Algunas semanas atrás, DIÁLOGOS compartió, con el Ontario Mapuche Support Group, una presentación pública dedicada a las Residential Schools, y hemos publicado a lo largo de estos últimos meses numerosas notas enfocadas en la Verdad y la Reconciliación. Sin embargo hoy, 30 de septiembre, el primer National Day for Truth and Reconciliation, aceptamos la invitación de la periodista Angela Sterrit, de la nación Gitxan. .
My one wish for non-Indigenous people on reconciliation day: 👏🏽 stop 👏🏽 speaking 👏🏽 over 👏🏽 or for 👏🏽 Indigenous 👏🏽 people 👏🏽. Value Indigenous experiences, perspectives and voices enough to listen to rather than speaking over them/us on issues that affect them/us.
— Angela Sterritt (@AngelaSterritt) September 22, 2021
Para ello, queremos compartir 10 excelentes notas aparecidas originalmente en el portal TYEE, escritas por periodistas de diversas naciones indígenas, que nos permiten un acercamiento a sus problemas y vivencias desde su propia perspectiva.

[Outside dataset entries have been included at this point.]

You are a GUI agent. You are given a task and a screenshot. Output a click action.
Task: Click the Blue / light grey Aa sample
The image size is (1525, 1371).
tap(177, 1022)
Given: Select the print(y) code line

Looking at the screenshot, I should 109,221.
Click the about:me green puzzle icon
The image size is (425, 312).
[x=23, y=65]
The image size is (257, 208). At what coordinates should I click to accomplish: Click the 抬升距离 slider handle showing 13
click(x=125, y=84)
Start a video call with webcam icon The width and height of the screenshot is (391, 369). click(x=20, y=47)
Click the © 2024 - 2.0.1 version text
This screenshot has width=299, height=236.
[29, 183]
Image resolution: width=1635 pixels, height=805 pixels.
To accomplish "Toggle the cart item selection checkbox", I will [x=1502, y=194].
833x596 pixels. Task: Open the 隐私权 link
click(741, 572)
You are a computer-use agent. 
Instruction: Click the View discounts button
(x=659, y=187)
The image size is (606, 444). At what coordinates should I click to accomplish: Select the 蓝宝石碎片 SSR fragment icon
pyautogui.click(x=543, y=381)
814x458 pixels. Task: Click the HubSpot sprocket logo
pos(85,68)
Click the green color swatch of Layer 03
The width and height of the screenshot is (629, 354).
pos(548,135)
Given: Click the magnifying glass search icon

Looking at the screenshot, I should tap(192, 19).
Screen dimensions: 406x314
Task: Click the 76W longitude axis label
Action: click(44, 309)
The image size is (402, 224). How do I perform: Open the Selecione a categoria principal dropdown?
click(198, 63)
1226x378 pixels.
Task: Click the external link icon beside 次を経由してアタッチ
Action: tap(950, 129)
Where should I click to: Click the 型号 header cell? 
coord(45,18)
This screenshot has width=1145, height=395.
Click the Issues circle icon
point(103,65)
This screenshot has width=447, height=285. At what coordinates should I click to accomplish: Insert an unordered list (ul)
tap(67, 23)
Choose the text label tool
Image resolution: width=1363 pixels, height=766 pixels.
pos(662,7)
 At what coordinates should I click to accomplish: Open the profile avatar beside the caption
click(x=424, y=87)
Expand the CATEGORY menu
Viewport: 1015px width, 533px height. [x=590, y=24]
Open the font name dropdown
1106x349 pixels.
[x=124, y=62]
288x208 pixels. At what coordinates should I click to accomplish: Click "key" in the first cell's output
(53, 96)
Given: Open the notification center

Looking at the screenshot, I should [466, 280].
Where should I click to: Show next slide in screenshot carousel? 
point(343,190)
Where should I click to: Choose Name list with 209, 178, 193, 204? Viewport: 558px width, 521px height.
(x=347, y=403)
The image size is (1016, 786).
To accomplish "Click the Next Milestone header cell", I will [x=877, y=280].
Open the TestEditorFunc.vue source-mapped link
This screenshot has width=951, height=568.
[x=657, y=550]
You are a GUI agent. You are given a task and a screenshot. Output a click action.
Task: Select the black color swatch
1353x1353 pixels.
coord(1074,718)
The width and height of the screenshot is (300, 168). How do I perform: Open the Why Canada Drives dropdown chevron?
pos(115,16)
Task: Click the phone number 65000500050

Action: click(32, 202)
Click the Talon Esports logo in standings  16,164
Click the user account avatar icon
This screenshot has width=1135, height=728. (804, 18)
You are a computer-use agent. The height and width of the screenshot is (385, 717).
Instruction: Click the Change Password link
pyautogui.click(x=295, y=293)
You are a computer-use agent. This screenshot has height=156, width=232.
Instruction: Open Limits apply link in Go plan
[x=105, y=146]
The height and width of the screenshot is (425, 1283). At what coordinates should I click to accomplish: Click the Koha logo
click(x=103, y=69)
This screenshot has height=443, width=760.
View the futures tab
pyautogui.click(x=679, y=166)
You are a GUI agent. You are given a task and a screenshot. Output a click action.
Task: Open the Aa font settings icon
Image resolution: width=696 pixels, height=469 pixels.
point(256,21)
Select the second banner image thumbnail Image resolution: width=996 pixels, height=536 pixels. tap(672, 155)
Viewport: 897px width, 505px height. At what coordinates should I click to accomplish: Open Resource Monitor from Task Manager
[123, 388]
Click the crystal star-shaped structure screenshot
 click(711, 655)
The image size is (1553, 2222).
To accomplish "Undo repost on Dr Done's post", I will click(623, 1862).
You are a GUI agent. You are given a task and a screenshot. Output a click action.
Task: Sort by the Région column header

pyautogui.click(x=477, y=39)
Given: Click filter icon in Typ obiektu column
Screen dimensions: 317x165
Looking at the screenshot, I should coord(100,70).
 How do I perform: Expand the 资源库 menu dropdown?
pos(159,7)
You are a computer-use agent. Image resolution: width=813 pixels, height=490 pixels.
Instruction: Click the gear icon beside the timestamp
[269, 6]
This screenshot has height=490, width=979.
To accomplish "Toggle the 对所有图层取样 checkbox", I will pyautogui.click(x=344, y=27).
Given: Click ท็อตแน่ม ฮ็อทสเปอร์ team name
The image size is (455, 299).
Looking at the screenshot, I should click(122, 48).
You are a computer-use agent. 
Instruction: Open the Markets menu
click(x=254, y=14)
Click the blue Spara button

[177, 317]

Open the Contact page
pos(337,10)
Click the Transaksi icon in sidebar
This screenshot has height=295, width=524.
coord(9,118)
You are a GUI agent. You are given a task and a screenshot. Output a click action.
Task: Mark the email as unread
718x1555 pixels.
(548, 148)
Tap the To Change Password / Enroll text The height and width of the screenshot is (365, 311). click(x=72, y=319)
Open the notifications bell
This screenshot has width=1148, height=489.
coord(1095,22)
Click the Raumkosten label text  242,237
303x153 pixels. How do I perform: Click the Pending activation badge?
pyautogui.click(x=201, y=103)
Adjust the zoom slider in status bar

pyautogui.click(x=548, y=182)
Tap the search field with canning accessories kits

Are you open to understanding the depth of alienation felt by Indigenous people? Contemplate the perspective of journalist Geoff Russ, a member of the Haida Nation, who writes: “Unless this state’s toxic relationship to Indigenous people improves, huge numbers, and maybe even a majority of Indigenous people, will fully reject Canada in the future. Many already do, and they belong to the younger generations who will soon be leaders.”
At the core of Canada’s colonial construct is the Indian Act, created “not just by politicians but also Canada’s press, each feeding the other in a vicious circle of denigrating stereotypes and justifications for genocidal policies.” Katłįà Lafferty, a member of the Yellowknives Dene First Nation, traces the history and issues a challenge: “If Canada’s news media helped to bring to life the Indian Act, it can also help to dismantle it.”
A celebration of the nourishing salmonberry grows into an examination of how western science excludes Indigenous ways of knowing. As ’Cúagilákv (Jess Housty), a member of the Heiltsuk Nation, contemplates the “stewardship obligations that are written across our lands and waters,” she concludes her people must constantly reaffirm “the choices we make about what knowledge becomes part of our systems, how it is passed down, and how it is actualized.”
Have you heard it said the upheaval caused by the COVID-19 pandemic is “unprecedented”? Hilistis Pauline Waterfall, who is Heiltsuk, reminds that colonialism delivered smallpox, measles and Spanish flu epidemics that wreaked havoc on her people. “The removal of our children to residential schools far from home was also a form of plague. It devastated our people’s health and well-being as much as the diseases visited upon us.” Such traumas “forced us to be strong, resilient and adaptive.”
When Andrea Smith joined The Tyee as a Journalists for Human Rights’ Emerging Indigenous Reporter Fellow, she chose to report on how a traditional way of seeing the world and our place in it offers a path for communities today. The result is a series gathering knowledge from Elders and exploring how Wahkohtowin could help overcome problems ingrained in current education and child welfare systems.
Three Indigenous women discuss the need for changes in education, culture and distribution of food and land. Diana Day (Oneida); Kamala Todd (Métis-Cree) and Dawn Morrison (Secwepemc) spoke with Emilee Gilpin, who sought their views when she was with The Tyee as a Journalists for Human Rights’ Emerging Indigenous Reporting Fellow. Said Day: “When the TRC came out, we were talking about truth and reconciliation, but now it’s just reconciliation. That’s a concern.”